Data excerpts:
= = = = =

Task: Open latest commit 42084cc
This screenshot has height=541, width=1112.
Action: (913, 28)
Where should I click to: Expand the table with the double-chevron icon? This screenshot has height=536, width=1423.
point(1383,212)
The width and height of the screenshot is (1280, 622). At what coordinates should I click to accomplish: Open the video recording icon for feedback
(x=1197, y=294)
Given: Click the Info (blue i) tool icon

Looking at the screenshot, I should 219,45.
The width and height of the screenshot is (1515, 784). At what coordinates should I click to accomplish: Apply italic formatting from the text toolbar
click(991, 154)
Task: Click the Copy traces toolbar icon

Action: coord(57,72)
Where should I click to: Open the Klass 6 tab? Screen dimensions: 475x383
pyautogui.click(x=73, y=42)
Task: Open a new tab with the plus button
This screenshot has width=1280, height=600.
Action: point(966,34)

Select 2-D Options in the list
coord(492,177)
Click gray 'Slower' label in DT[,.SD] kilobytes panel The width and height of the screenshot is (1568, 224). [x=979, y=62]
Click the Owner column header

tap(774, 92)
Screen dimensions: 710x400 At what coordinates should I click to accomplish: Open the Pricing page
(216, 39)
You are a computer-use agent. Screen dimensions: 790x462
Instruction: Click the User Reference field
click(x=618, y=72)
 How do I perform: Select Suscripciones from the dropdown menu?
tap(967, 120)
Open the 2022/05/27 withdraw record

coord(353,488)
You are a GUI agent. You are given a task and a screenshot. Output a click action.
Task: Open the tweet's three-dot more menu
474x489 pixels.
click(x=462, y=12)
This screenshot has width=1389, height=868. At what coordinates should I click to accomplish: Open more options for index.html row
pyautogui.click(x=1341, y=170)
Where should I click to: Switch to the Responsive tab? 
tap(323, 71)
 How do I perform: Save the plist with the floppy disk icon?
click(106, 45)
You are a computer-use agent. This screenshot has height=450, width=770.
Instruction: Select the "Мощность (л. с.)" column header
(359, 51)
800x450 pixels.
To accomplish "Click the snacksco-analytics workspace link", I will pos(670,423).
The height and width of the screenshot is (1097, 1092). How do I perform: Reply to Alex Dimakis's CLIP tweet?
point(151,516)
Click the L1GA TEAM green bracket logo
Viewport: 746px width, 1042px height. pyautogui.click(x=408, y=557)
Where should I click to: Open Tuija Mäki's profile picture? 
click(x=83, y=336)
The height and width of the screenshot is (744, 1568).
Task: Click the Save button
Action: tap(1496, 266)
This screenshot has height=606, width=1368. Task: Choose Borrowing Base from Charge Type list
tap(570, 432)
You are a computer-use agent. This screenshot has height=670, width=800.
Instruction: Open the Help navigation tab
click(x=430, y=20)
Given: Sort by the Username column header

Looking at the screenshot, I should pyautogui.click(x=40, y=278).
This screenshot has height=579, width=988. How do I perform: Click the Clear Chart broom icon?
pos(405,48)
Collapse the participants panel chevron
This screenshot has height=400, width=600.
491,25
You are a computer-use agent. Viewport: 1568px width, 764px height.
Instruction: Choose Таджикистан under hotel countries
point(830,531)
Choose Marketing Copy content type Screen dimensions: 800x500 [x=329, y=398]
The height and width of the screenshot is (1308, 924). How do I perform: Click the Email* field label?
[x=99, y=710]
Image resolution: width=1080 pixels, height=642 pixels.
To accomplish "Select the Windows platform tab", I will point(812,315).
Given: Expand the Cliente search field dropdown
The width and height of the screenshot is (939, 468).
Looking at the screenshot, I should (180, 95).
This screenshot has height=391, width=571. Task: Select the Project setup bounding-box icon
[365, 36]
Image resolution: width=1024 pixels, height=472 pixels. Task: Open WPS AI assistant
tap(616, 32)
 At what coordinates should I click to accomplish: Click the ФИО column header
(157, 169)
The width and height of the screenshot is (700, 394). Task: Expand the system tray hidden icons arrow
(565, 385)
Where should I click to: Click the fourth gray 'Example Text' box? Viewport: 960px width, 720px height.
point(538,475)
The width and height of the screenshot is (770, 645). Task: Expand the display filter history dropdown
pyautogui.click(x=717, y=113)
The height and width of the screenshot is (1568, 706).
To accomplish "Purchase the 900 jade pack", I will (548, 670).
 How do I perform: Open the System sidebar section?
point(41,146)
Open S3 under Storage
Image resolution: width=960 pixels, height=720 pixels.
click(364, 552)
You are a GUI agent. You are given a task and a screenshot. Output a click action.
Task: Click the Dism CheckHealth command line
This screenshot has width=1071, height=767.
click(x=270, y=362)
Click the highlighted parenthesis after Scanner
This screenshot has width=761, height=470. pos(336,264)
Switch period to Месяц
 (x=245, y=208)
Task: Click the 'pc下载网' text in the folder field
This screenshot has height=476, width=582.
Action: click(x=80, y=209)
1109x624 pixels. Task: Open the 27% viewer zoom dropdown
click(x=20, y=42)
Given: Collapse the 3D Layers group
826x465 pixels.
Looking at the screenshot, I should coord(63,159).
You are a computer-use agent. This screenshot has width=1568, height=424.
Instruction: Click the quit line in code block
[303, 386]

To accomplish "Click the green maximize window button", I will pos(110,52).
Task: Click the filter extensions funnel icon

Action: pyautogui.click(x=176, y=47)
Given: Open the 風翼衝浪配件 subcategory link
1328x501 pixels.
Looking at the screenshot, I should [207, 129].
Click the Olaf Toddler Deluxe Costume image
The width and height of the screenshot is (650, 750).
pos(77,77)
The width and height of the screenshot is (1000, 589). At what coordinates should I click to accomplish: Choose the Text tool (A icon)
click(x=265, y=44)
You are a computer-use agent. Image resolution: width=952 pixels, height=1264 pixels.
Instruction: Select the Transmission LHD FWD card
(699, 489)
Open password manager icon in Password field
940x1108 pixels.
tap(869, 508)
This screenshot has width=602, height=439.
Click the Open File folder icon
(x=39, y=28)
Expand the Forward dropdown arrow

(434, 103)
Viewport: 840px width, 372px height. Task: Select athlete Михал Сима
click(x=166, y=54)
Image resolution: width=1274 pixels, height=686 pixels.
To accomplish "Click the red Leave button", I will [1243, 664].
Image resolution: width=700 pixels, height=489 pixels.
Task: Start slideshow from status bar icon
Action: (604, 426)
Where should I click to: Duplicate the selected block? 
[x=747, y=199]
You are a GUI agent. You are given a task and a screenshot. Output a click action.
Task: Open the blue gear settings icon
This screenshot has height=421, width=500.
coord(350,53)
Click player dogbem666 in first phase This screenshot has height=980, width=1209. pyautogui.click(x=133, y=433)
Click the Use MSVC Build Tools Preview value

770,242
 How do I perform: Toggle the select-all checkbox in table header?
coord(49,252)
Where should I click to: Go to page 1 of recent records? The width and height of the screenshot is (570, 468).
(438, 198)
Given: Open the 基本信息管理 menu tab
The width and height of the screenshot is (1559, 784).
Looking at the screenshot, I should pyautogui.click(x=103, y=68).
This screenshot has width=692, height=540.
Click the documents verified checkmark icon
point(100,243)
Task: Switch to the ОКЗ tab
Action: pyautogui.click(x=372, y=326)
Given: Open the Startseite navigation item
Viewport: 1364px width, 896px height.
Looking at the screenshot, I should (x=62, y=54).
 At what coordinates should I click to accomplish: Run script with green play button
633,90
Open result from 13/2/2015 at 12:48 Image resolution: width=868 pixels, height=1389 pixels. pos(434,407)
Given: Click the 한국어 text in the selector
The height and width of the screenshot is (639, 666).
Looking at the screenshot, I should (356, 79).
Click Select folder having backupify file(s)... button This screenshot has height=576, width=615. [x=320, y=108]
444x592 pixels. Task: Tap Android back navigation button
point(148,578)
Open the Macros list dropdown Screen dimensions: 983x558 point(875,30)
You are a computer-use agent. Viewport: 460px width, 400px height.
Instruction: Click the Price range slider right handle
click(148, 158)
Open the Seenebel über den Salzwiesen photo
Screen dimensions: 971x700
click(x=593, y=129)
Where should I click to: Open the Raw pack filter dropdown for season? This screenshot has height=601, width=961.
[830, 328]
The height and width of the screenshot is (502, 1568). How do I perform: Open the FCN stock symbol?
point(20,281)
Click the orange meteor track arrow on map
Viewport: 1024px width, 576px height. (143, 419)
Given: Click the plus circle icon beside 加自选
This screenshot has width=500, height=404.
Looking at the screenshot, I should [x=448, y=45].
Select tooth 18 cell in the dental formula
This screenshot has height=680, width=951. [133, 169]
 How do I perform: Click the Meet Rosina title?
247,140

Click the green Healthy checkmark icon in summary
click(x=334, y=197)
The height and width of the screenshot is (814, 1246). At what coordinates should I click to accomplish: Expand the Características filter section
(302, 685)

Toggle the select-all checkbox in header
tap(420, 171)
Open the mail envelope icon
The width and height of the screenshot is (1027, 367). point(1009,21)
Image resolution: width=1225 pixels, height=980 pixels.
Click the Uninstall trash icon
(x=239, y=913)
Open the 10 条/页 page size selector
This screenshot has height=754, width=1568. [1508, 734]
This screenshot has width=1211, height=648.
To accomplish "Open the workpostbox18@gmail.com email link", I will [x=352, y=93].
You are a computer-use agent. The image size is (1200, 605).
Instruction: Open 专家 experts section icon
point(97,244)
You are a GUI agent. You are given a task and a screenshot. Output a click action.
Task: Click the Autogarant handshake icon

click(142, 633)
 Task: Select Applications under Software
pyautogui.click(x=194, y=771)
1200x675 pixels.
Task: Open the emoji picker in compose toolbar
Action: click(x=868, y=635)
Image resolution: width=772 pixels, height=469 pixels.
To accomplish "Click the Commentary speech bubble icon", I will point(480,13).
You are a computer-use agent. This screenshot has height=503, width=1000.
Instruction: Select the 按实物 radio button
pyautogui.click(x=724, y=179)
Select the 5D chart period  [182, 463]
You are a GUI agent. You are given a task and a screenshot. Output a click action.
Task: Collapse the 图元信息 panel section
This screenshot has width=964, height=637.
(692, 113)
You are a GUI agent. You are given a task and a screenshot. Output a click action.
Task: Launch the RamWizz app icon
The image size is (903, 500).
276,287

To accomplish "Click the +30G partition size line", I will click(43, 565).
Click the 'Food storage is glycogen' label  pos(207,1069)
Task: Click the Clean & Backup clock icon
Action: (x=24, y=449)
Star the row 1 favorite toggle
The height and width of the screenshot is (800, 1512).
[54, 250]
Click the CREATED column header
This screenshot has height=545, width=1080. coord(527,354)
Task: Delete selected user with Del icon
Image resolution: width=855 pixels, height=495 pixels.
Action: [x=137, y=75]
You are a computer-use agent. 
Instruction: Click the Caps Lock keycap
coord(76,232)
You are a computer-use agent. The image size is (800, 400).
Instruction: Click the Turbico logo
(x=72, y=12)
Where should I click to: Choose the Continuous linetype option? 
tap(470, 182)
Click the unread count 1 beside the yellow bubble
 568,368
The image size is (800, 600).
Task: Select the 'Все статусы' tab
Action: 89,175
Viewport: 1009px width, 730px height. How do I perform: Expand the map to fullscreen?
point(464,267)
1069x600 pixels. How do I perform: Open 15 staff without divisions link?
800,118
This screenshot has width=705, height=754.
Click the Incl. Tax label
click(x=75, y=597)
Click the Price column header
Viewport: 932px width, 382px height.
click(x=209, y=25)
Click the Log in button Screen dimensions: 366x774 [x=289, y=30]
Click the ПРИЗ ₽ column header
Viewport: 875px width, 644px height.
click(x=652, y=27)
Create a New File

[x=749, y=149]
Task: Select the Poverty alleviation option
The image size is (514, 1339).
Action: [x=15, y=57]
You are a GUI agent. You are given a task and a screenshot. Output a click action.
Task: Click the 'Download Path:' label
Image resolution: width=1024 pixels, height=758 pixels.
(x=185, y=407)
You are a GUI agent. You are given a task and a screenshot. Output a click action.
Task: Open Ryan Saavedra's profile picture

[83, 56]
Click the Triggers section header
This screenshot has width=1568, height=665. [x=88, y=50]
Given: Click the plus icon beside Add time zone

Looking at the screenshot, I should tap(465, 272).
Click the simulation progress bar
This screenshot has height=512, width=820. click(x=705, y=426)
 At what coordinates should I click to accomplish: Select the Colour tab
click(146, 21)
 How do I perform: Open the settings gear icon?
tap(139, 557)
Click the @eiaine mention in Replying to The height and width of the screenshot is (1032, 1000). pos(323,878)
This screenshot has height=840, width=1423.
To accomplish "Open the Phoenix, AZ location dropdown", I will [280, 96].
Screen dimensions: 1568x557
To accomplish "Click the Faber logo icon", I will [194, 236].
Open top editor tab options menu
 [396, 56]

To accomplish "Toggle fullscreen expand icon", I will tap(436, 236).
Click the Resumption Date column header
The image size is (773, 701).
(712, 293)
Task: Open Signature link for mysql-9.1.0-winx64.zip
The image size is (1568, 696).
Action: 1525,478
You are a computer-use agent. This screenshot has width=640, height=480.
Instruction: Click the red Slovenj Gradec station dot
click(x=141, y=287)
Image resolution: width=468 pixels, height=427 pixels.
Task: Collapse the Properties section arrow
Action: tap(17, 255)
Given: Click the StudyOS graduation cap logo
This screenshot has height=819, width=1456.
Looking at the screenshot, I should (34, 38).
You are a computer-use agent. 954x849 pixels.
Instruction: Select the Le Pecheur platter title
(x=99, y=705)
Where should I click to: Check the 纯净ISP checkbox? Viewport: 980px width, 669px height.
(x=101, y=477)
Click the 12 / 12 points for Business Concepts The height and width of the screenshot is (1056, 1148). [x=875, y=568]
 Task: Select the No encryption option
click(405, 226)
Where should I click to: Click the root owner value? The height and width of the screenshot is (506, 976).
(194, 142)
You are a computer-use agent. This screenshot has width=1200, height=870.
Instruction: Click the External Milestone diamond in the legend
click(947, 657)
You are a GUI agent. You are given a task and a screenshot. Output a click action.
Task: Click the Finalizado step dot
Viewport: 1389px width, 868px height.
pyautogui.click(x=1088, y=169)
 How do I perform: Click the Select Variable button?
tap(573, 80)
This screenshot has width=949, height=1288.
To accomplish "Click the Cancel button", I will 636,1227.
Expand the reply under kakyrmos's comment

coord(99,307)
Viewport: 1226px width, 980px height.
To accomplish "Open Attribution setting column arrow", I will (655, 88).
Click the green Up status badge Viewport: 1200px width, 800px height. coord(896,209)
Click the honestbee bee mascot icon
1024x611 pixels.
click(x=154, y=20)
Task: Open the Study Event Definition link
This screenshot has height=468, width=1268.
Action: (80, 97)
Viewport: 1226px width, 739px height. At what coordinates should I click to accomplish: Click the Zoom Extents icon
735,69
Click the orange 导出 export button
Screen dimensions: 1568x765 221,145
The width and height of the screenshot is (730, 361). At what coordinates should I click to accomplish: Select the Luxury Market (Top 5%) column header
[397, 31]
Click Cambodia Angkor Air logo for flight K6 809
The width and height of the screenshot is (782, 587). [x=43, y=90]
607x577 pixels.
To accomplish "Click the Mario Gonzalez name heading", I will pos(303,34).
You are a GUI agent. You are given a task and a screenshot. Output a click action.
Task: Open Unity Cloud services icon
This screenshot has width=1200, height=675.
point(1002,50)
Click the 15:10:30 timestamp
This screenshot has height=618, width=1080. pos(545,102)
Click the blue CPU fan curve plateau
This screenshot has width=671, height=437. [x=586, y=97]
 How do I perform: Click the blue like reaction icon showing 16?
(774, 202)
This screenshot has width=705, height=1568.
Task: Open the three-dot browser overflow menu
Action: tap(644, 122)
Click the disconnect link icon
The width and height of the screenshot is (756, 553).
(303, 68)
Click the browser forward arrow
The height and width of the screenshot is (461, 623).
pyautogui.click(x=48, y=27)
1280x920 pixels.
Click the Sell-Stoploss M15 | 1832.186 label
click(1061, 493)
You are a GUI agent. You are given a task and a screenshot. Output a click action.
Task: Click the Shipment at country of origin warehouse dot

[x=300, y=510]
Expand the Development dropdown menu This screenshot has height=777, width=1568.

= = = = =

# WHAT THE TASK ASKS
Please return the lines above that run from the line containing "has width=640, height=480." to the line containing "has width=1200, height=870.", inclusive, exactly and with no other lines.

# SOLUTION FOR THIS TASK
You are a computer-use agent. This screenshot has width=640, height=480.
Instruction: Click the red Slovenj Gradec station dot
click(x=141, y=287)
Image resolution: width=468 pixels, height=427 pixels.
Task: Collapse the Properties section arrow
Action: tap(17, 255)
Given: Click the StudyOS graduation cap logo
This screenshot has height=819, width=1456.
Looking at the screenshot, I should (34, 38).
You are a computer-use agent. 954x849 pixels.
Instruction: Select the Le Pecheur platter title
(x=99, y=705)
Where should I click to: Check the 纯净ISP checkbox? Viewport: 980px width, 669px height.
(x=101, y=477)
Click the 12 / 12 points for Business Concepts The height and width of the screenshot is (1056, 1148). [x=875, y=568]
 Task: Select the No encryption option
click(405, 226)
Where should I click to: Click the root owner value? The height and width of the screenshot is (506, 976).
(194, 142)
You are a computer-use agent. This screenshot has width=1200, height=870.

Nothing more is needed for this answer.